The task:
Exactly as given, write out all the entries again.

§

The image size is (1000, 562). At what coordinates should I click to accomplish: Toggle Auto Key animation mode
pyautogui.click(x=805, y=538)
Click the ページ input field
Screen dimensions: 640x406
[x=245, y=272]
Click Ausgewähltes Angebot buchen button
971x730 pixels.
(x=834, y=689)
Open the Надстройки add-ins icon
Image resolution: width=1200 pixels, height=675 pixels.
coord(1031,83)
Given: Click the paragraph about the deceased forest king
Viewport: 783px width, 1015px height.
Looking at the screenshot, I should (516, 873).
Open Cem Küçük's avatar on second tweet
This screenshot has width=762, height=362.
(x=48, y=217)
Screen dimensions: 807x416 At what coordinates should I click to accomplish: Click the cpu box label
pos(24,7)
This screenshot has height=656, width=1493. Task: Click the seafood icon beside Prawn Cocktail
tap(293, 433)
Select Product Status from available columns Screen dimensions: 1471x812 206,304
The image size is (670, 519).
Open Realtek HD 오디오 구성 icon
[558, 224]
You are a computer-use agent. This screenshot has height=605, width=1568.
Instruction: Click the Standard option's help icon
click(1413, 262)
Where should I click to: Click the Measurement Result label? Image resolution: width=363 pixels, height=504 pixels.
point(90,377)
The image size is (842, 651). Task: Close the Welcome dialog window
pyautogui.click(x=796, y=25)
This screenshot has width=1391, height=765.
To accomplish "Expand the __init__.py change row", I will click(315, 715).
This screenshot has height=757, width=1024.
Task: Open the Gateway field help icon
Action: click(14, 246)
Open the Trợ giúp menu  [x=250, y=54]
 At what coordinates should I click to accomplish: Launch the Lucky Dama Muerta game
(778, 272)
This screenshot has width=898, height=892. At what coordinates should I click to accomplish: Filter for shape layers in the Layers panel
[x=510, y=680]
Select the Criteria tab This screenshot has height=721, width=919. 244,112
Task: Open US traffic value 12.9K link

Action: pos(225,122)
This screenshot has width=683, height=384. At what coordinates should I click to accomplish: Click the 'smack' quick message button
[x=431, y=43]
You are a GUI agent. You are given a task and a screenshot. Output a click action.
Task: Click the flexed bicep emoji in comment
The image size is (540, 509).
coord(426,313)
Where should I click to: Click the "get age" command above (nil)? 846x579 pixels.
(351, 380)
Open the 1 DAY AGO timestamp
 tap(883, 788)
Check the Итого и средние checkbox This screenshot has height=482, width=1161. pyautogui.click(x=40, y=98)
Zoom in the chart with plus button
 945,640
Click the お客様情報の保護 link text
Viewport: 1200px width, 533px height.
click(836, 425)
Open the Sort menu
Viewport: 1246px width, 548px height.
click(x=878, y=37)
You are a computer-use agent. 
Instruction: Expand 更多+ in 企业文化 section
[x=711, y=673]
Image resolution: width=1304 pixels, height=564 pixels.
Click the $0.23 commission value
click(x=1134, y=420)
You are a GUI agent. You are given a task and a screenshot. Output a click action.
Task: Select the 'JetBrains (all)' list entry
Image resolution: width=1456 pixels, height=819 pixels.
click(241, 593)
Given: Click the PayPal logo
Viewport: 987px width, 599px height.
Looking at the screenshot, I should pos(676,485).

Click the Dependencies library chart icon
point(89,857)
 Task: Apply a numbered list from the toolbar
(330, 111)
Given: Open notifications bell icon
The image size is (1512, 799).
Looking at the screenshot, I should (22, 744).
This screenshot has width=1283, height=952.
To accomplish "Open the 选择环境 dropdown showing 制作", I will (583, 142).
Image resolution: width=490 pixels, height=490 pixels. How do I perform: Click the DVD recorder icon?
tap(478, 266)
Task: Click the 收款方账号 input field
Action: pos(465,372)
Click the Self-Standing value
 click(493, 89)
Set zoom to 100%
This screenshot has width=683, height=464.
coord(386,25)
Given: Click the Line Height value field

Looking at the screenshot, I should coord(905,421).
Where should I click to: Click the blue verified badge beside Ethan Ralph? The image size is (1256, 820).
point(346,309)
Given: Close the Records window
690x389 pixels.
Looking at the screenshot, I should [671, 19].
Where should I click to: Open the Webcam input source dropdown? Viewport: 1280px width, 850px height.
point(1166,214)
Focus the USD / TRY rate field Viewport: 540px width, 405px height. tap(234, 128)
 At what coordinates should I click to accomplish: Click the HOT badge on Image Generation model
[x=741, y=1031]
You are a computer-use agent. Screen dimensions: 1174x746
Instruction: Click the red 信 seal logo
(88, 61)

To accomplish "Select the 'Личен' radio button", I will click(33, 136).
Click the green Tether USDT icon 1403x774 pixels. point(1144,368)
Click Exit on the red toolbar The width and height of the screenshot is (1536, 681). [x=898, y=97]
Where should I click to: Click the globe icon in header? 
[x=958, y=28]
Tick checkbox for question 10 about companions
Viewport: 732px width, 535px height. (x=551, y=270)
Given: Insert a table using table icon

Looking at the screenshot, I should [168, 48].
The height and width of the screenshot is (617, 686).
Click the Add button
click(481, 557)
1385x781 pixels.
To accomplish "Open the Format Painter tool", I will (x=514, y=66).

§

Finished exercise:
The image size is (1000, 562). At what coordinates should I click to accomplish: Toggle Auto Key animation mode
pyautogui.click(x=805, y=538)
Click the ページ input field
Screen dimensions: 640x406
[x=245, y=272]
Click Ausgewähltes Angebot buchen button
971x730 pixels.
(x=834, y=689)
Open the Надстройки add-ins icon
Image resolution: width=1200 pixels, height=675 pixels.
coord(1031,83)
Given: Click the paragraph about the deceased forest king
Viewport: 783px width, 1015px height.
Looking at the screenshot, I should (516, 873).
Open Cem Küçük's avatar on second tweet
This screenshot has width=762, height=362.
(x=48, y=217)
Screen dimensions: 807x416 At what coordinates should I click to accomplish: Click the cpu box label
pos(24,7)
This screenshot has height=656, width=1493. Task: Click the seafood icon beside Prawn Cocktail
tap(293, 433)
Select Product Status from available columns Screen dimensions: 1471x812 206,304
The image size is (670, 519).
Open Realtek HD 오디오 구성 icon
[558, 224]
You are a computer-use agent. This screenshot has height=605, width=1568.
Instruction: Click the Standard option's help icon
click(1413, 262)
Where should I click to: Click the Measurement Result label? Image resolution: width=363 pixels, height=504 pixels.
point(90,377)
The image size is (842, 651). Task: Close the Welcome dialog window
pyautogui.click(x=796, y=25)
This screenshot has width=1391, height=765.
To accomplish "Expand the __init__.py change row", I will click(315, 715).
This screenshot has height=757, width=1024.
Task: Open the Gateway field help icon
Action: click(14, 246)
Open the Trợ giúp menu  [x=250, y=54]
 At what coordinates should I click to accomplish: Launch the Lucky Dama Muerta game
(778, 272)
This screenshot has width=898, height=892. At what coordinates should I click to accomplish: Filter for shape layers in the Layers panel
[x=510, y=680]
Select the Criteria tab This screenshot has height=721, width=919. 244,112
Task: Open US traffic value 12.9K link

Action: pos(225,122)
This screenshot has width=683, height=384. At what coordinates should I click to accomplish: Click the 'smack' quick message button
[x=431, y=43]
You are a GUI agent. You are given a task and a screenshot. Output a click action.
Task: Click the flexed bicep emoji in comment
The image size is (540, 509).
coord(426,313)
Where should I click to: Click the "get age" command above (nil)? 846x579 pixels.
(351, 380)
Open the 1 DAY AGO timestamp
 tap(883, 788)
Check the Итого и средние checkbox This screenshot has height=482, width=1161. pyautogui.click(x=40, y=98)
Zoom in the chart with plus button
 945,640
Click the お客様情報の保護 link text
Viewport: 1200px width, 533px height.
click(836, 425)
Open the Sort menu
Viewport: 1246px width, 548px height.
click(x=878, y=37)
You are a computer-use agent. 
Instruction: Expand 更多+ in 企业文化 section
[x=711, y=673]
Image resolution: width=1304 pixels, height=564 pixels.
Click the $0.23 commission value
click(x=1134, y=420)
You are a GUI agent. You are given a task and a screenshot. Output a click action.
Task: Select the 'JetBrains (all)' list entry
Image resolution: width=1456 pixels, height=819 pixels.
click(241, 593)
Given: Click the PayPal logo
Viewport: 987px width, 599px height.
Looking at the screenshot, I should pos(676,485).

Click the Dependencies library chart icon
point(89,857)
 Task: Apply a numbered list from the toolbar
(330, 111)
Given: Open notifications bell icon
The image size is (1512, 799).
Looking at the screenshot, I should (22, 744).
This screenshot has width=1283, height=952.
To accomplish "Open the 选择环境 dropdown showing 制作", I will (583, 142).
Image resolution: width=490 pixels, height=490 pixels. How do I perform: Click the DVD recorder icon?
tap(478, 266)
Task: Click the 收款方账号 input field
Action: pos(465,372)
Click the Self-Standing value
 click(493, 89)
Set zoom to 100%
This screenshot has width=683, height=464.
coord(386,25)
Given: Click the Line Height value field

Looking at the screenshot, I should coord(905,421).
Where should I click to: Click the blue verified badge beside Ethan Ralph? The image size is (1256, 820).
point(346,309)
Given: Close the Records window
690x389 pixels.
Looking at the screenshot, I should [671, 19].
Where should I click to: Open the Webcam input source dropdown? Viewport: 1280px width, 850px height.
point(1166,214)
Focus the USD / TRY rate field Viewport: 540px width, 405px height. tap(234, 128)
 At what coordinates should I click to accomplish: Click the HOT badge on Image Generation model
[x=741, y=1031]
You are a computer-use agent. Screen dimensions: 1174x746
Instruction: Click the red 信 seal logo
(88, 61)

To accomplish "Select the 'Личен' radio button", I will click(33, 136).
Click the green Tether USDT icon 1403x774 pixels. point(1144,368)
Click Exit on the red toolbar The width and height of the screenshot is (1536, 681). [x=898, y=97]
Where should I click to: Click the globe icon in header? 
[x=958, y=28]
Tick checkbox for question 10 about companions
Viewport: 732px width, 535px height. (x=551, y=270)
Given: Insert a table using table icon

Looking at the screenshot, I should [168, 48].
The height and width of the screenshot is (617, 686).
Click the Add button
click(481, 557)
1385x781 pixels.
To accomplish "Open the Format Painter tool", I will (x=514, y=66).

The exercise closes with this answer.